▸ AIM OF THE EXERCISE: Repeat the records word for word, excluding any picture.

Records from a data source
════════════════════

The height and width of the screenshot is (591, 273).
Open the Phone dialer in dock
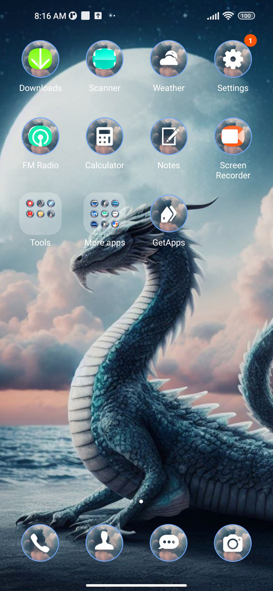click(x=40, y=543)
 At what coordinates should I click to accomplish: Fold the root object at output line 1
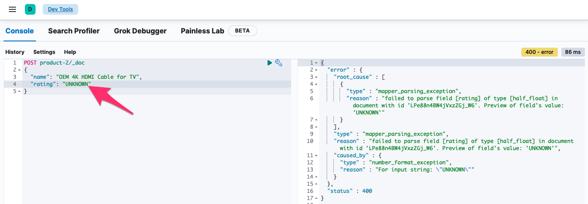coord(316,63)
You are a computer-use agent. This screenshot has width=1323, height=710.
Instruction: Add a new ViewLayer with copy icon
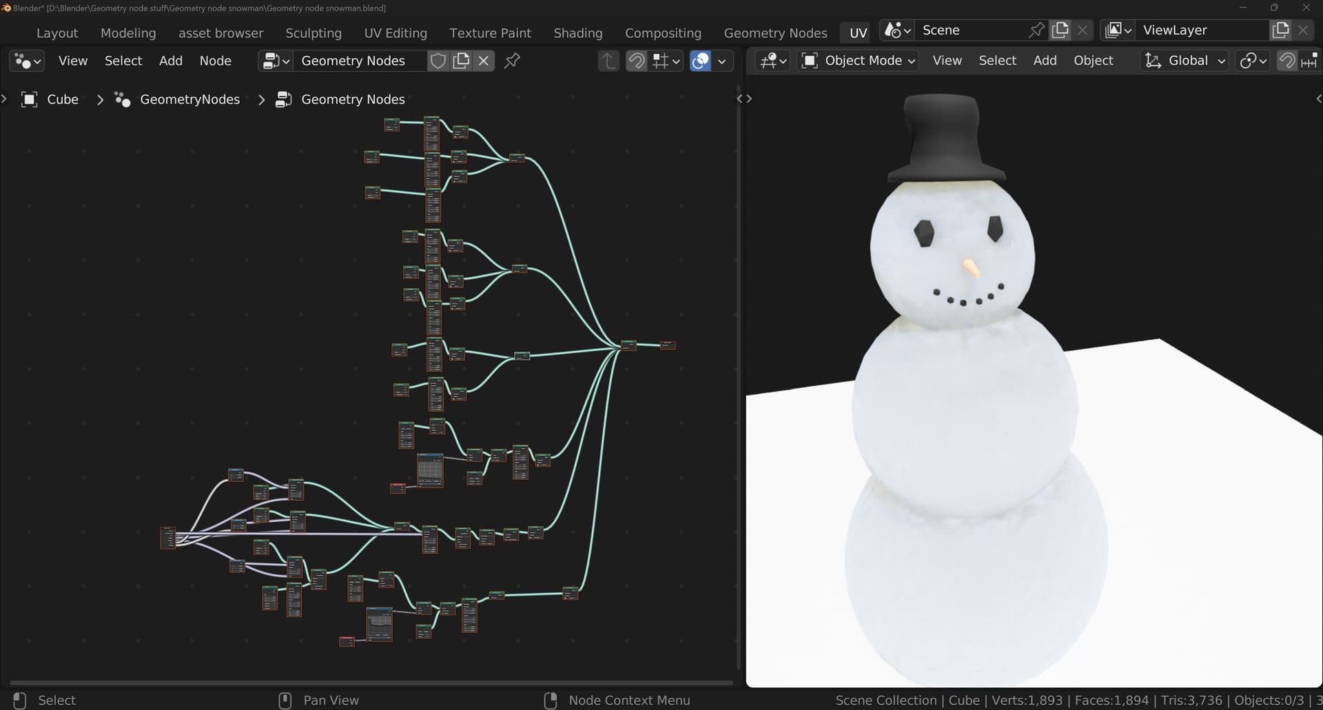[1280, 30]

════════════════════

▸ EXERCISE RESULT:
The height and width of the screenshot is (591, 273).
Open the Phone dialer in dock
click(x=40, y=543)
 At what coordinates should I click to accomplish: Fold the root object at output line 1
coord(316,63)
You are a computer-use agent. This screenshot has width=1323, height=710.
Instruction: Add a new ViewLayer with copy icon
[1280, 30]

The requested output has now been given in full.